Heksa mengangguk mantap. “Jangan kirim ke markas utama. Ujian laksanakan disini saja.”

“Kalau gak dikirim ke markas utama, pelantikan mereka gak sah, kan?”

Gue di sini mirip orang linglung. Berdiri di sebelah Heksa sambil berusaha mencerna obrolan mereka.

“Buat jajaran keanggotaan baru. Sifat mereka semi anggota. Kalau keadaan memungkikan, nanti mereka dilantik di markas utama. Baru bisa disebut anggota resmi.” Heksa menjelaskan dengan datar.

Agra mengusap tengkuknya. “Terus Om Margana, gimana?”

“Saya rasa Papa gak akan mengontrol. Sekalipun tahu, enggak akan jadi masalah.”

“Heran gue, lo kan mau kawin, gak usah urusin geng dulu lah.”

Heksa menyugar rambutnya, tanpa merespons apapun.

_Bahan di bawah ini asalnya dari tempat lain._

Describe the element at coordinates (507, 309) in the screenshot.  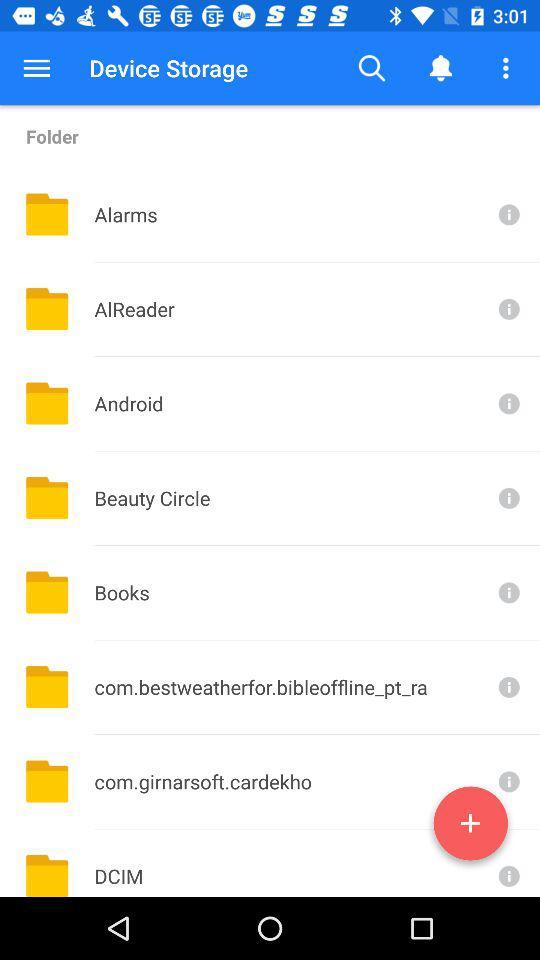
I see `see information` at that location.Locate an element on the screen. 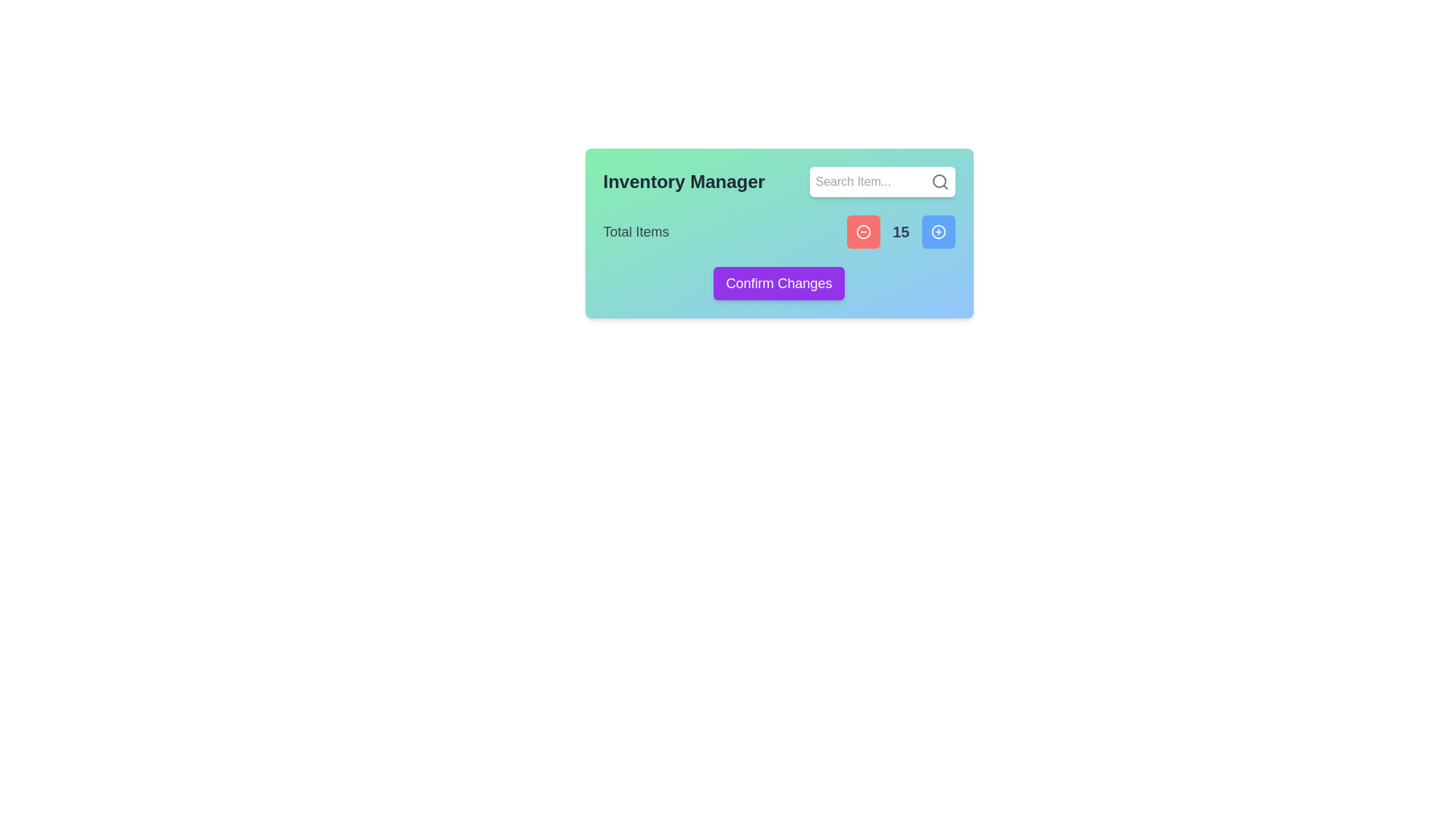  the circular blue button with a '+' symbol to the right of the number 15 in the 'Inventory Manager' UI to increment the counter is located at coordinates (937, 231).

“Atau jangan-jangan, lo lagi ngerencanain sesuatu?” Tatapan Agra menjadi penuh selidik.

“Seperti kata papa, setidaknya kita harus punya tiga rencana. Jadi, saya sedang merancangnya.”

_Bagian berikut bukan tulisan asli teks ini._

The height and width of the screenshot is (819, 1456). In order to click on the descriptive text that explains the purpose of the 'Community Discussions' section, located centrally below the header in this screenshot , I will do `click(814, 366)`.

“Tapi kan kali ini udah jelas. Lo tinggal duduk manis di pelaminan. Atau oh- gila,” Mendadak mata Agra membesar. “lo mau kabur dari perjodohan?”

Diamnya Heksa menandakan jawaban iya. Gue menunggu-nunggu ledakan dari Agra. Tapi yang menjadi respons nya malah ketawa terbahak.

“Lo dari dulu emang pemberontak ya, Sa. Bangga gue punya sepupu kayak lo.” Masih tertawa, Agra menepuk-nepuk bahu Heksa.

Sepupu? Gue menatap mereka bergantian. Enggak ada sedikit pun kemiripan. Tapi kalau Agra menyebut Tuan Gandewa dengan sebutan ‘Om’, jelas lah mereka bersaudara.

Setelah ketawa Agra berhenti, tatapannya kembali berubah serius. “Kalo perjodohan batal, berarti Gahara bakal nyerang?”

Gue mulai mencatat pertanyaan di otak. Gahara itu siapa? Dan apa hubungannya dengan perjodohan?

Heksa menghela napas berat.”Kemungkinannya iya.”

“Lo yakin kita siap lawan mereka?”

“Makanya kita harus terus melakukan perekrutan.”

Agra menggeleng. “Anggota aja gak cukup. Kita harus siapin strategi juga, Sa. Lo kan tau Gahara itu bayangan, bahaya kalo kita cuma mengandalkan jumlah anggota.”

Heksa termenung beberapa saat. Keningnya berkerut, tanda berpikir. “Saya akan pikirkan nanti. Sekarang, fokus pada penambahan jumlah anggota dulu.”

Walau kelihatan ragu, Agra akhirnya mengangguk juga. “Gue bakal mulai besok.”

“Kalau begitu, saya pulang sekarang.”

“Eh langsung cabut? Masuk dulu kali,” Dagunya mengayun ke arah pintu.

Bukannya jawab, Heksa noleh ke gue seolah meminta jawaban. Gue angkat bahu, toh niat ke sini mau menemani Heksa.